This private estate off Mont a la Brune occupies one of the most envied positions in the island, immediately adjacent to the wild open space of Blanches Banques. It became controversial in 1969, when 12 plots were offered for sale in an area where it was generally assumed at that time that building would be forbidden by planning laws. However, the owner of the land, Mr G Craven, was quick to point out that planning consent had been given for 25 houses as early as 1947. Work did not start on the first of these homes for another seven years, because of delays in sinking boreholes, constructing a reservoir and laying a service pipe, and Mr Craven embarked on the construction of one house a year the 'honestly constructed' properties selling for between £4 and £8,000. By 1969 prices had increased somewhat and in a newspaper report at the time Mr Craven blamed this on 'too much planning hot air and deliberate obstruction by civil servants and their obedient committees'.

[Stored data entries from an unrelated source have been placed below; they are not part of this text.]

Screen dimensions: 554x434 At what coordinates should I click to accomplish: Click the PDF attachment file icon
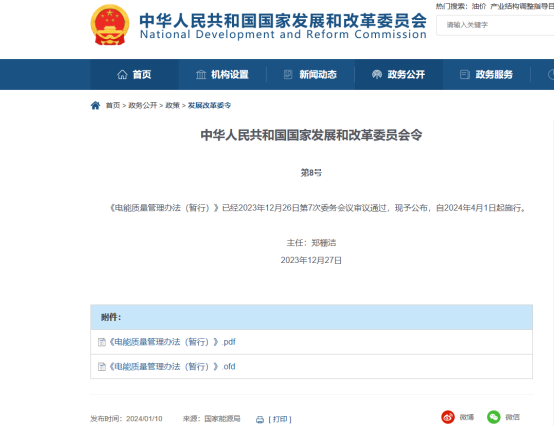[x=102, y=342]
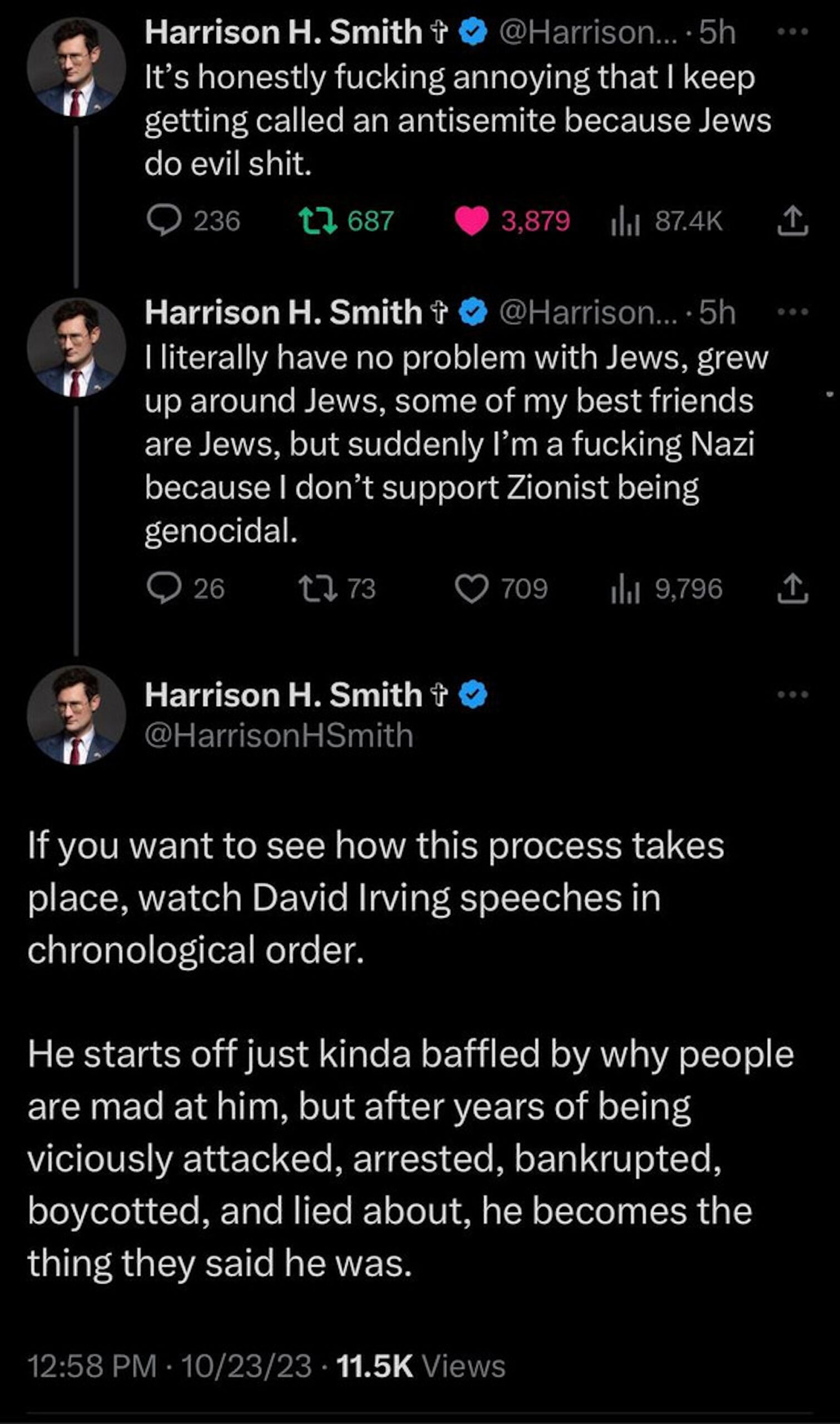
Task: Open profile picture on the first tweet
Action: click(76, 67)
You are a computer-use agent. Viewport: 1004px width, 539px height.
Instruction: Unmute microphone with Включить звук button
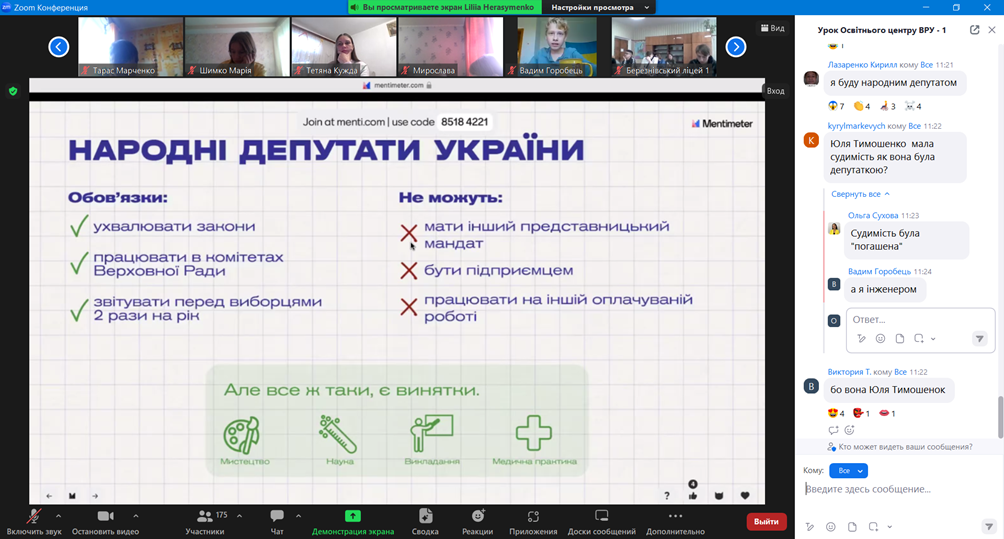point(33,519)
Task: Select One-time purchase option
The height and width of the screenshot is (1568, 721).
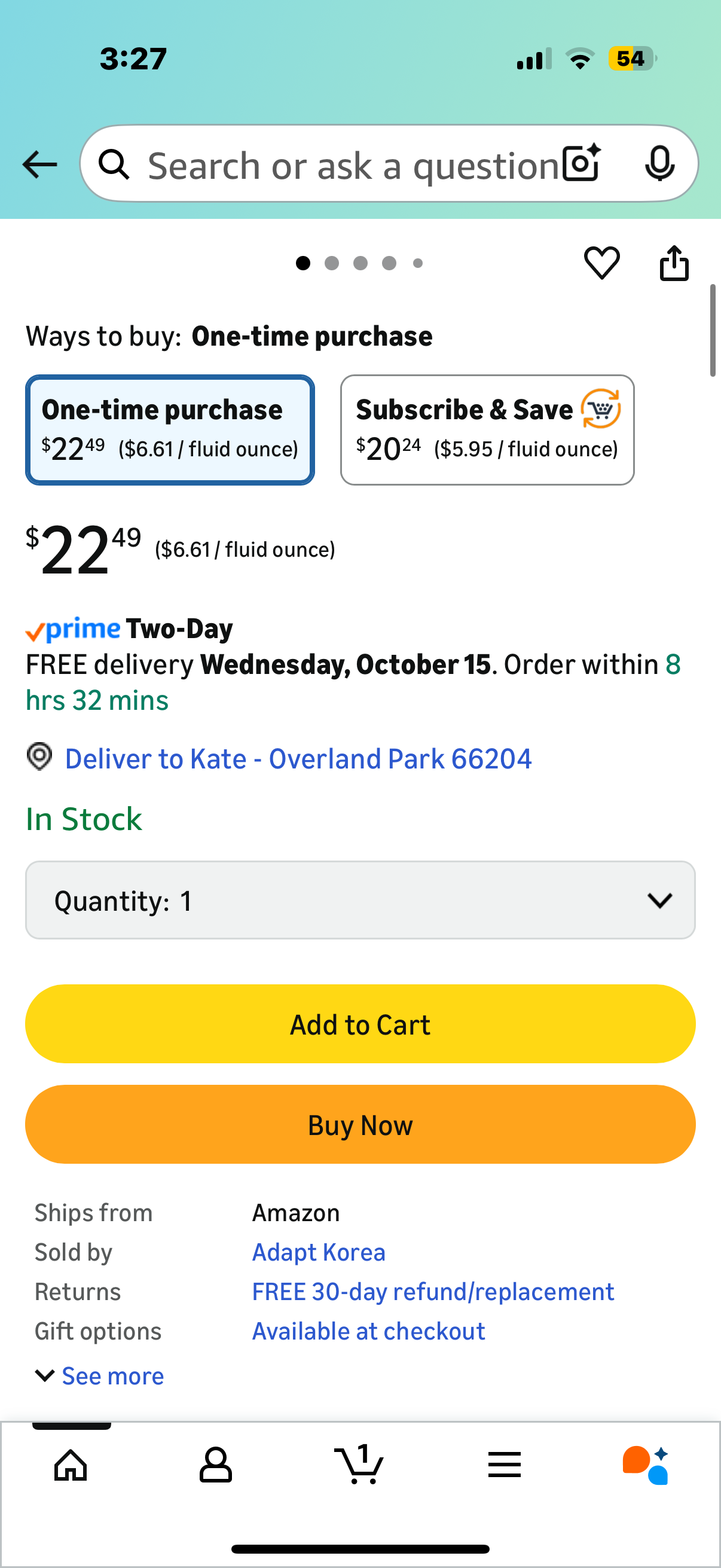Action: point(170,430)
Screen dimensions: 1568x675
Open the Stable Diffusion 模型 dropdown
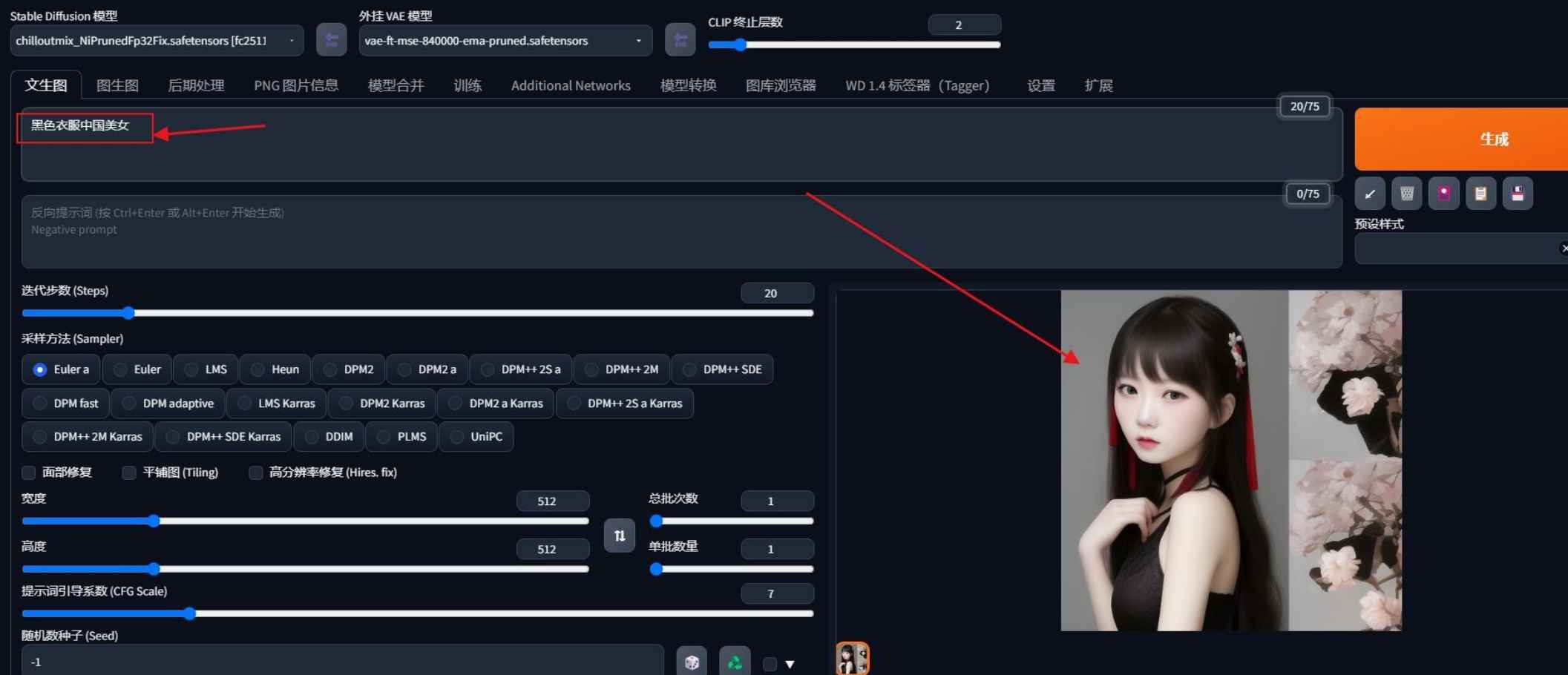(156, 41)
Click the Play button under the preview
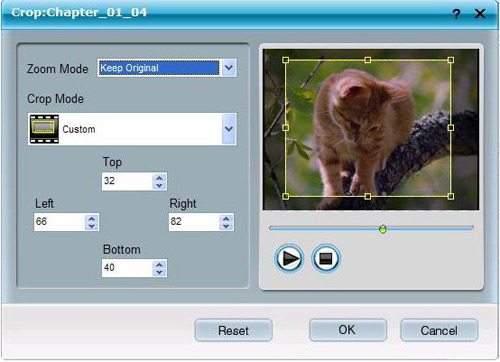Screen dimensions: 500x362 pyautogui.click(x=289, y=258)
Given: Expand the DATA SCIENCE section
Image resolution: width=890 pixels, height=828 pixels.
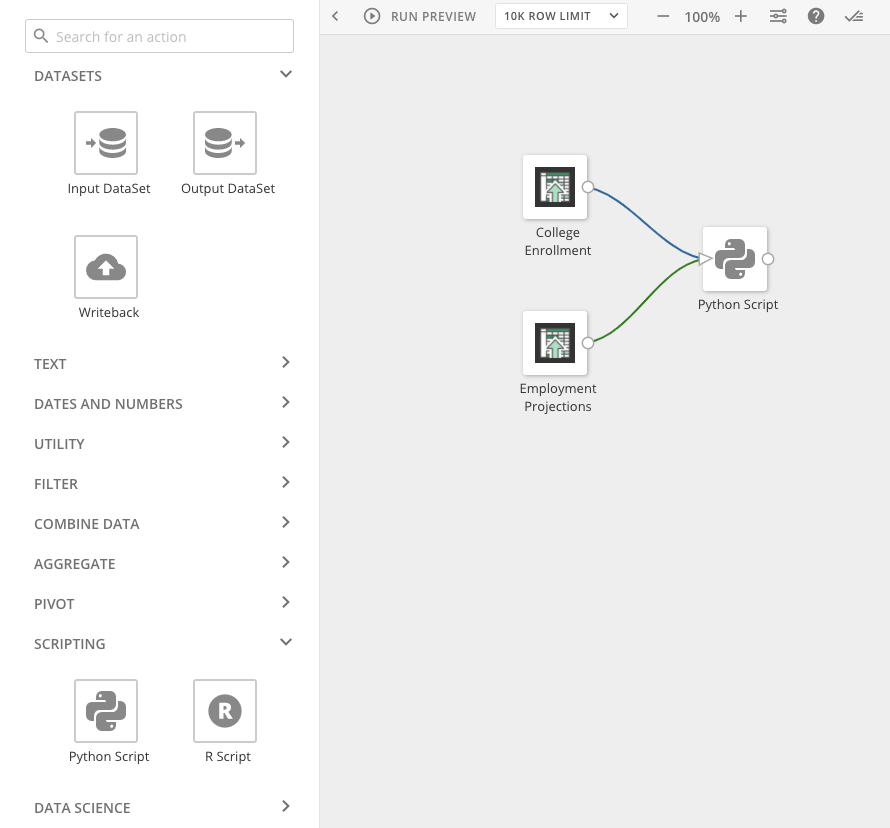Looking at the screenshot, I should coord(286,807).
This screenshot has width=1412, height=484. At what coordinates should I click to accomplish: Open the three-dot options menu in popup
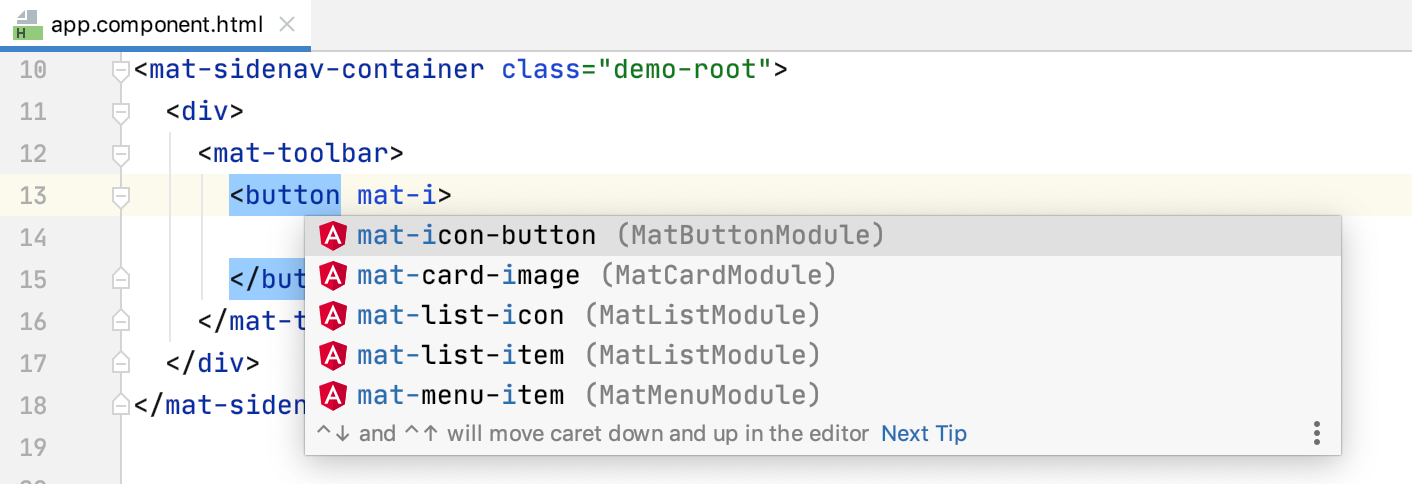(x=1317, y=433)
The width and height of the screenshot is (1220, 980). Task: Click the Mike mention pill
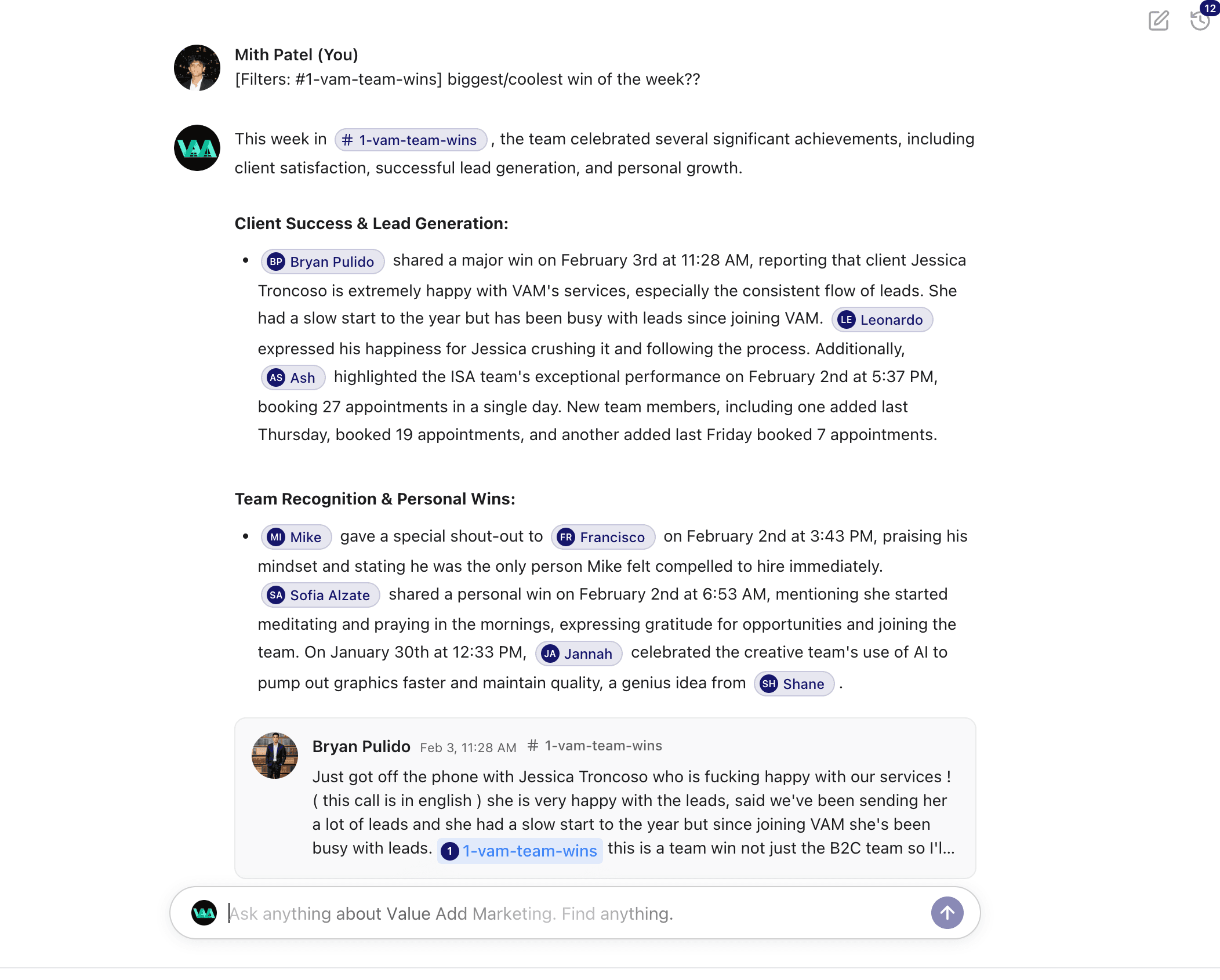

Blanches Banques (literally 'white banks') is the official name for the area in the south of St Ouen's Bay which most islanders know as the 'Sand Dunes'. It is part of the area or Vingtaine of La Moye, and is now fully protected as a public amenity area.
In the past it has been used for such activities as gliding - no longer possible in the island's congested air space, tank evaluation and training, and during the First World War a prisoner-of-war camp was built to house German prisoners.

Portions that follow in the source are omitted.